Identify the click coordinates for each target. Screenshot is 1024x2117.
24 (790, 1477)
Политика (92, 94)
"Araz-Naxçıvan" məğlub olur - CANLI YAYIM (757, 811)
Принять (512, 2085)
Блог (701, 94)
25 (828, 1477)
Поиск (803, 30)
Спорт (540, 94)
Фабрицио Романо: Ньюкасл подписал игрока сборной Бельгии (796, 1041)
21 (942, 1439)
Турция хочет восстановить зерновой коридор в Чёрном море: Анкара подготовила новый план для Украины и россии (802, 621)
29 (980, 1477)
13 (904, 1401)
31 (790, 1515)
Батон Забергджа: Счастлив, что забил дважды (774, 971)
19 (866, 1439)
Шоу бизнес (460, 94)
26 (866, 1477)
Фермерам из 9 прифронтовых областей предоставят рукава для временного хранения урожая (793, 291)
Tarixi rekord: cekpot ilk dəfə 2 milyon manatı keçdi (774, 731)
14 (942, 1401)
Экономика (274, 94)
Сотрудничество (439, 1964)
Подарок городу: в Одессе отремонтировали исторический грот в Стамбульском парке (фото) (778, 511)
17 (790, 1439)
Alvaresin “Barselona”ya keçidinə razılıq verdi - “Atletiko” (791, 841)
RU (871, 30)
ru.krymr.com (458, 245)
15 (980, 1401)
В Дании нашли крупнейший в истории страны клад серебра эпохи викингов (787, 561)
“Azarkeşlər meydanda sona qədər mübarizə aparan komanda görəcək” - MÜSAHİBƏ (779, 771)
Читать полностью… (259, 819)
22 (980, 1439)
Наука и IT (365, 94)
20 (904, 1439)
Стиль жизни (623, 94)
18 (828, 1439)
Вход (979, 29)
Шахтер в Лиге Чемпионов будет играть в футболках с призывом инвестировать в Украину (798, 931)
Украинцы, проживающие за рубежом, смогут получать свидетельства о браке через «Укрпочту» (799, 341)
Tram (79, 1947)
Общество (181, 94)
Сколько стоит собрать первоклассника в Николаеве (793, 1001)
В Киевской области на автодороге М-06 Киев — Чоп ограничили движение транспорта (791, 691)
• • • • • • •
### TASK REQUIREMENTS
Could the entire listing be repeated exactly as written?

### SOLVED PROBLEM
Identify the click coordinates for each target. Screenshot is 1024x2117.
24 (790, 1477)
Политика (92, 94)
"Araz-Naxçıvan" məğlub olur - CANLI YAYIM (757, 811)
Принять (512, 2085)
Блог (701, 94)
25 (828, 1477)
Поиск (803, 30)
Спорт (540, 94)
Фабрицио Романо: Ньюкасл подписал игрока сборной Бельгии (796, 1041)
21 (942, 1439)
Турция хочет восстановить зерновой коридор в Чёрном море: Анкара подготовила новый план для Украины и россии (802, 621)
29 (980, 1477)
13 (904, 1401)
31 (790, 1515)
Батон Забергджа: Счастлив, что забил дважды (774, 971)
19 (866, 1439)
Шоу бизнес (460, 94)
26 (866, 1477)
Фермерам из 9 прифронтовых областей предоставят рукава для временного хранения урожая (793, 291)
Tarixi rekord: cekpot ilk dəfə 2 milyon manatı keçdi (774, 731)
14 (942, 1401)
Экономика (274, 94)
Сотрудничество (439, 1964)
Подарок городу: в Одессе отремонтировали исторический грот в Стамбульском парке (фото) (778, 511)
17 (790, 1439)
Alvaresin “Barselona”ya keçidinə razılıq verdi - “Atletiko” (791, 841)
RU (871, 30)
ru.krymr.com (458, 245)
15 (980, 1401)
В Дании нашли крупнейший в истории страны клад серебра эпохи викингов (787, 561)
“Azarkeşlər meydanda sona qədər mübarizə aparan komanda görəcək” - MÜSAHİBƏ (779, 771)
Читать полностью… (259, 819)
22 (980, 1439)
Наука и IT (365, 94)
20 (904, 1439)
Стиль жизни (623, 94)
18 (828, 1439)
Вход (979, 29)
Шахтер в Лиге Чемпионов будет играть в футболках с призывом инвестировать в Украину (798, 931)
Украинцы, проживающие за рубежом, смогут получать свидетельства о браке через «Укрпочту» (799, 341)
Tram (79, 1947)
Общество (181, 94)
Сколько стоит собрать первоклассника в Николаеве (793, 1001)
В Киевской области на автодороге М-06 Киев — Чоп ограничили движение транспорта (791, 691)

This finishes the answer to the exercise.